→ Collected data:
===

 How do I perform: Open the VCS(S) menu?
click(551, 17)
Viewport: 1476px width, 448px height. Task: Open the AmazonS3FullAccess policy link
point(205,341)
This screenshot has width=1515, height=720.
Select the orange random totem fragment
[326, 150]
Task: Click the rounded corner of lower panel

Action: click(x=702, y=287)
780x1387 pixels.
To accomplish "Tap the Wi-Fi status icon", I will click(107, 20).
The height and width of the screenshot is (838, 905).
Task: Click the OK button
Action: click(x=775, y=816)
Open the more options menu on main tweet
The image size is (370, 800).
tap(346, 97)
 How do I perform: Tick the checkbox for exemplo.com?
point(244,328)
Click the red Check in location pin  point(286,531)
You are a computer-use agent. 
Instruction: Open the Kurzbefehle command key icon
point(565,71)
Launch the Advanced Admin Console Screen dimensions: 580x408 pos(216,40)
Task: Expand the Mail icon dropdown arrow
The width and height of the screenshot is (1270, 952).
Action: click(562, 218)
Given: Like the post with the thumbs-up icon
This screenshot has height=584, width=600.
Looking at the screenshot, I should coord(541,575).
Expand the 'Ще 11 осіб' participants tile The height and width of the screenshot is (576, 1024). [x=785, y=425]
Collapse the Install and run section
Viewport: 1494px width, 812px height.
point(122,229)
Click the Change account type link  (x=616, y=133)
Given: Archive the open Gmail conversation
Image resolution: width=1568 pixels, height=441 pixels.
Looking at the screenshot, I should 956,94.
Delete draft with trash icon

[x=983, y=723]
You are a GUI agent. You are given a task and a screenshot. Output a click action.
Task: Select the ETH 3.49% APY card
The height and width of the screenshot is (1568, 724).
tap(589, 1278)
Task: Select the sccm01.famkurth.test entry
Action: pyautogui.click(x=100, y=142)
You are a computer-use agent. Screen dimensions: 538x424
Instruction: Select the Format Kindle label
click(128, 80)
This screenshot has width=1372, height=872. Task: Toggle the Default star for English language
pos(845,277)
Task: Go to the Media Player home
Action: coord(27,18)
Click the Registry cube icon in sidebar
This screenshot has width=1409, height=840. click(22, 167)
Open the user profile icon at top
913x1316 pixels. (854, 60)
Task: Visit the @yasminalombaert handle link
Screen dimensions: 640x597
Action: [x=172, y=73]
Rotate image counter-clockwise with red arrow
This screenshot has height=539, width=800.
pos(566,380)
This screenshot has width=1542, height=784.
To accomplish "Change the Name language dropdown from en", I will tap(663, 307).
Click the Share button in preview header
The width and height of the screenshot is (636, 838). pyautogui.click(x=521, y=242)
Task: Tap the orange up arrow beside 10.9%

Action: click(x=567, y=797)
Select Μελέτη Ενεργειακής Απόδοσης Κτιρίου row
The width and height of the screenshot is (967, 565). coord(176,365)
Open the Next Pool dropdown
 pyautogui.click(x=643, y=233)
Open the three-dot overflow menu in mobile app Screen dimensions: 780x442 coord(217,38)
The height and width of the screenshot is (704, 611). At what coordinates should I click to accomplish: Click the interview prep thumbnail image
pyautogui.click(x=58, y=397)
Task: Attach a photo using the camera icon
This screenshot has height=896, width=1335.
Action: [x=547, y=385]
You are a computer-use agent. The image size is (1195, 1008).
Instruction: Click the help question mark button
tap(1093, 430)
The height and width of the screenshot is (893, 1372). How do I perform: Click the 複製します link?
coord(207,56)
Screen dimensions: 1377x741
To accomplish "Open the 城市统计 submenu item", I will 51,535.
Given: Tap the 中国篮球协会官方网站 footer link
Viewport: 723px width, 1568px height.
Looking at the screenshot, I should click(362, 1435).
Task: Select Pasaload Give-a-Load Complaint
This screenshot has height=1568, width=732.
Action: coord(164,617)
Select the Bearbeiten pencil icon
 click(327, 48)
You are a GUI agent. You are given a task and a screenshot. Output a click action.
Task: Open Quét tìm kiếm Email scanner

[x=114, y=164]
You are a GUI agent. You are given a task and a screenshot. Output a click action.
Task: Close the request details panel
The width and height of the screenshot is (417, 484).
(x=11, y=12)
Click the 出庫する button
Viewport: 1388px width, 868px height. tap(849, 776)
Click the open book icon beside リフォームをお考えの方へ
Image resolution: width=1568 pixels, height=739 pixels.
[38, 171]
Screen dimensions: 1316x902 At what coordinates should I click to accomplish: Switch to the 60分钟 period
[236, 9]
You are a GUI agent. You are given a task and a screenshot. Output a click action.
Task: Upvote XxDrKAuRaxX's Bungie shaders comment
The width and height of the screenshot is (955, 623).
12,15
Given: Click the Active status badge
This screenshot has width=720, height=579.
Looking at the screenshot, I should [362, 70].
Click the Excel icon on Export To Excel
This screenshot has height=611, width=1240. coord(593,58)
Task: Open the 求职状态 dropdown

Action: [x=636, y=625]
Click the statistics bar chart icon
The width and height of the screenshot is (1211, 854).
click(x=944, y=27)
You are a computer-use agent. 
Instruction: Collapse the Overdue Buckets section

===

Update the lines from the line with "Viewport: 1476px width, 448px" to the line with "Action: click(x=702, y=287)", replacing "totem fragment" with "totem piece" and keeping everything else the same.

Viewport: 1476px width, 448px height. Task: Open the AmazonS3FullAccess policy link
point(205,341)
This screenshot has width=1515, height=720.
Select the orange random totem piece
[326, 150]
Task: Click the rounded corner of lower panel

Action: click(x=702, y=287)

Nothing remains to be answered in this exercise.